After the Huffington Post informed me Carmen Dell’Orefice, Oldest Working Model, Turns 80, I crinkled my nose, wondering why this is headline news, and furthermore, why a Huffington author would lead the story with “An 80-year-old model sounds like a fashion oxymoron”? In fact, it doesn’t sound like an oxymoron to me at all, but perhaps that’s because I’m familiar with the history of fluctuating beauty norms and recognize that the obsession with youth and youthful beauty is a relatively recent phenomenon.

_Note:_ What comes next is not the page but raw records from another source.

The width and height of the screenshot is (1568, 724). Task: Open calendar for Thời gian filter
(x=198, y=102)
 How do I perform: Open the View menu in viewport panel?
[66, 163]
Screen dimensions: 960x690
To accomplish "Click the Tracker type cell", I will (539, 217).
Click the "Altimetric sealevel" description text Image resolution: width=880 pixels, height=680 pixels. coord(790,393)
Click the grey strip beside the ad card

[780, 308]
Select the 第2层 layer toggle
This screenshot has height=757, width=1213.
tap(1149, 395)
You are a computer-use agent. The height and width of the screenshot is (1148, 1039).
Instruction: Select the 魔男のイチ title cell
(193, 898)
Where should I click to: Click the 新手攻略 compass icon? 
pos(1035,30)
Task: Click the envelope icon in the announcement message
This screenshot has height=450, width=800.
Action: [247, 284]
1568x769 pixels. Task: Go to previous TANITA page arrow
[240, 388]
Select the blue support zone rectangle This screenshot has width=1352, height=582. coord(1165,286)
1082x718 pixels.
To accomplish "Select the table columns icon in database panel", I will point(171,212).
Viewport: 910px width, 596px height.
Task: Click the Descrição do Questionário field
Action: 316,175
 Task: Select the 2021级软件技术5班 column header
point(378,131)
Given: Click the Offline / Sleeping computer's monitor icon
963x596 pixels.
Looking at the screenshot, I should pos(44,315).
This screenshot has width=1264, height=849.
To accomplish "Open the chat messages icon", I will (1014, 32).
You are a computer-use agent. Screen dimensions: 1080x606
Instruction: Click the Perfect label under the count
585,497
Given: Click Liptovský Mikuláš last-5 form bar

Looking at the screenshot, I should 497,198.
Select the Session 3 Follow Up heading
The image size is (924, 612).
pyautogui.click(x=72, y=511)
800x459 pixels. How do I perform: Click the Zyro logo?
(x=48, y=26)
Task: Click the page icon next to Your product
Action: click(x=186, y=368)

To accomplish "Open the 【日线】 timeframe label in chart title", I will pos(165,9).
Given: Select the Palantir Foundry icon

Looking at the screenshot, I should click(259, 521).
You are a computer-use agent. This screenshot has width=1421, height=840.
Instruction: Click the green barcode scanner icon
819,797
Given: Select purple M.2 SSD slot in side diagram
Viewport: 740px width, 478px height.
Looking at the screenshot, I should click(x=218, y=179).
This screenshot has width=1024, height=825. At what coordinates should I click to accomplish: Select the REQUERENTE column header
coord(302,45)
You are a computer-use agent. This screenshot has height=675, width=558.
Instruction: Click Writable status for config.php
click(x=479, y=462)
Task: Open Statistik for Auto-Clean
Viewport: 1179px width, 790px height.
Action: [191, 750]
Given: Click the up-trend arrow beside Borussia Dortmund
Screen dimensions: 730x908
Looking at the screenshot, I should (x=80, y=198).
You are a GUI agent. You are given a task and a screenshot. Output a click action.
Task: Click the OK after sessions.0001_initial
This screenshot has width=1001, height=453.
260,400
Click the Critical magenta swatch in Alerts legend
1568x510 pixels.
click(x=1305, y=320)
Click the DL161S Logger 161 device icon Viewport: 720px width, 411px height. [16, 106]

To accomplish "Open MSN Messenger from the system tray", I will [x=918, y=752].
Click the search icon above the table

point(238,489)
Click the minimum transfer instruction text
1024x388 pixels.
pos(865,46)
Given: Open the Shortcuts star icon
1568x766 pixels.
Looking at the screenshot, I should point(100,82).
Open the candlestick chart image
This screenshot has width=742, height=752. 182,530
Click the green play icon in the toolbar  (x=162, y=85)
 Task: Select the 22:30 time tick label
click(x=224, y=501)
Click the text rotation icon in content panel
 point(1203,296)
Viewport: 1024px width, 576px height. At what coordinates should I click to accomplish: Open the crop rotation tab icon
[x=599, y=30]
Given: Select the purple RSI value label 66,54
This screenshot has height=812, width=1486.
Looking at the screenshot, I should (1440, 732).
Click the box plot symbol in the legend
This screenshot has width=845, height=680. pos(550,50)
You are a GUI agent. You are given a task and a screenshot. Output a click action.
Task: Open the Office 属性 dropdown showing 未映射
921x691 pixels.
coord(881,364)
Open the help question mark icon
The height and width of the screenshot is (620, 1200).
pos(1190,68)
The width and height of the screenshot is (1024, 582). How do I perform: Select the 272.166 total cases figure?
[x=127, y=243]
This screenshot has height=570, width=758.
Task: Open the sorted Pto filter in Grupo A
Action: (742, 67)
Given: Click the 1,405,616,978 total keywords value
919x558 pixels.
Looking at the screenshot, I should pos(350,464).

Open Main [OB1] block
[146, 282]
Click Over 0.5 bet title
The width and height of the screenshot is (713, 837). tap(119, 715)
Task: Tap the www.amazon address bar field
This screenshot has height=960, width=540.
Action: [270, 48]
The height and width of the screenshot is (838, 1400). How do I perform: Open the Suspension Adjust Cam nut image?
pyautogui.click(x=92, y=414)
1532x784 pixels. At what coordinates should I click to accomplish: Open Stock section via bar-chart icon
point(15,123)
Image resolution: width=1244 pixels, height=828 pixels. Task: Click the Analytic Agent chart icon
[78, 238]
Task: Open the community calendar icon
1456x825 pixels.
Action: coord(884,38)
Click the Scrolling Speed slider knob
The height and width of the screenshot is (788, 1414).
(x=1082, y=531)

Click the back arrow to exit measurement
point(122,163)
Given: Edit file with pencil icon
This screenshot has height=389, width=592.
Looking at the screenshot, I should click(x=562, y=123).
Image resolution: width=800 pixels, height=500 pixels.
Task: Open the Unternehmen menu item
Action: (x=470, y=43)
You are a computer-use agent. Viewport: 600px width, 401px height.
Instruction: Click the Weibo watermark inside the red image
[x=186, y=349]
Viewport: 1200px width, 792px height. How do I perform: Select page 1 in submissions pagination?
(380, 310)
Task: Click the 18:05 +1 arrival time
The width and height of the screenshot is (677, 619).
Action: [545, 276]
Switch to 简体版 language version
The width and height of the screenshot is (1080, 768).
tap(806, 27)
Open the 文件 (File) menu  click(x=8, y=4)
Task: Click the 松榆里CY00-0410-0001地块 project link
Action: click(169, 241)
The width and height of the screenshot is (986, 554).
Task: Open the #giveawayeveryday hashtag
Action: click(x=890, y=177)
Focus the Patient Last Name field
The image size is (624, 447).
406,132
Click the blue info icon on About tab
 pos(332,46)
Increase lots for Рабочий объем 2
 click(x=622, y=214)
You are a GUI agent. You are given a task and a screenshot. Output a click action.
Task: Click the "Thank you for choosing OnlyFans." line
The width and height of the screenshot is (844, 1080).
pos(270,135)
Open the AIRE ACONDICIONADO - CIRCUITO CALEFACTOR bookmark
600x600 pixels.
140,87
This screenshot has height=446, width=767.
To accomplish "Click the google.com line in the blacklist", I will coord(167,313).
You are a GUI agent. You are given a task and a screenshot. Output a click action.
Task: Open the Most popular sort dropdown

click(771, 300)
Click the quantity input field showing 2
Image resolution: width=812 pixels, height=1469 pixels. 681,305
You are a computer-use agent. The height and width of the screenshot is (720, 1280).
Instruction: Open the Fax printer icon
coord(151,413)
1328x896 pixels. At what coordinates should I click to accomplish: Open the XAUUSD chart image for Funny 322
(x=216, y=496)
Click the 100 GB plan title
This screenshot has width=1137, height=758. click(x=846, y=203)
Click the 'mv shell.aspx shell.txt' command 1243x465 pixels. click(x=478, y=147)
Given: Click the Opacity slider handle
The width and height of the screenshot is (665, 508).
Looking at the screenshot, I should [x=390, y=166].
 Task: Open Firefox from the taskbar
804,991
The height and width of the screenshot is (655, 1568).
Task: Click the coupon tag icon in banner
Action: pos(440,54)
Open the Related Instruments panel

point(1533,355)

Though youth has always been prized as an attribute for a wife– relating, as it does, with fertility, endurance, and longevity– the history of clothes modeling actually favored middle aged men and women. Charles Dana Gibson’s famous sketches of “Gibson Girls” just after the turn of the 20th century (unfortunately, most pictures of his you see are without his witty social commentary, often about the expectation of women to be beautiful and to marry wealthy older gentlemen, and the manipulation that goes along with this competition by men and women alike). In the example below (apologies for the terrible quality), a typical Gibson Girl beauty is ignored by gold-digging men who favor a wealthier woman. Note that the heiress does not appear to be older, so much as just dour; the lonely Gibson Girl could be in her twenties or even perhaps thirties, she has a womanly, curvy physique (assisted by the S corset of the day), and a sophisticated, loose upsweep hairstyle:
The 1920s were really the first years when extreme youth — specifically athletic figures that often resembled pubescent female bodies — established itself as the dominant beauty ideal (see my previous post on Athletic Aesthetics). The androgyny was heightened by modern women chopping off their long hair in favor of pageboy bobs, as exemplified by boyish silver screen star Louise Brooks:
The Great Depression brought more conservative, i.e. traditional, aesthetics back, and the more mature curves (and mouth!) of Mae West once again became desirable. Models in store windows and catalogs like Sears Roebuck were likewise women and not girls; this trend continued through the 1950’s, when Carmen Dell’Orefice started her career (you can see that though she’s young, she’s styled in a sophisticated manner typically associated with age and maturity):
Other models of that era included Suzy Parker (1932 – 2003),
Sunny Harnett (1924 – 87),
and Dorian Leigh (1917 – 2008),
who were in their 20’s, 30’s, and 40’s respectively in the 1950’s. The sexual revolution of the 1960s shifted the focus from the motherly generation (albeit young mothers), to a newly discontented youthful one. Twiggy exemplified this “youthquake” with her ’20s-like prepubescent body, boyish “pixie cut” hair, and enormous baby doll eyes, exaggerated with painted and false eyelashes:
Since the ’60s, we have continued to glorify not just youthful-looking models (and all women, by extension), but actual, extreme youth, “discovering” models still in high school, their careers often ending before they would’ve graduated from college as hag-dom sets in. Brooke Shields posed for Calvin Klein’s sex-imbued jeans ad in 1980, still baby-faced at 15:
Or Kate Moss, discovered at age 14 (her career has probably lasted as long as it has in part due to her enduring waifish figure):
We are favoring youthful innocence in our women’s appearances, even as women think they’re claiming more political rights, fighting gender discrimination, raising their salaries to men’s, etc. (See my article on Grey Hair as Social Statement to read more on the blatant contradictions of women’s rights and women’s beauty.) Friends reading this will joke that I’ve always had a serious soft spot for the elder population (perhaps because I have not-so-secretly believed I was an old lady since my 20s), but I truly love the fine lines and wrinkles that form around our eyes where we laugh and smile, that have become our enemy according to the beauty industry which suggests creams and lotions and photo manipulation to wipe them out. I love seeing older models make more guest appearances on major runways (Iman and Kristin McNemany among them), though these women are still only older (than teenage models) and not truly elderly. For truly stylish, ballsy, creative elder fashion, I direct you to two of my favorite geriatric fashion blogs: the delightful Advanced Style, and Idiosyncratic Fashionistas, neither of which limits its subjects to vintage / classic ideals of mature beauty, but rather embrace creativity and personal expression through dress.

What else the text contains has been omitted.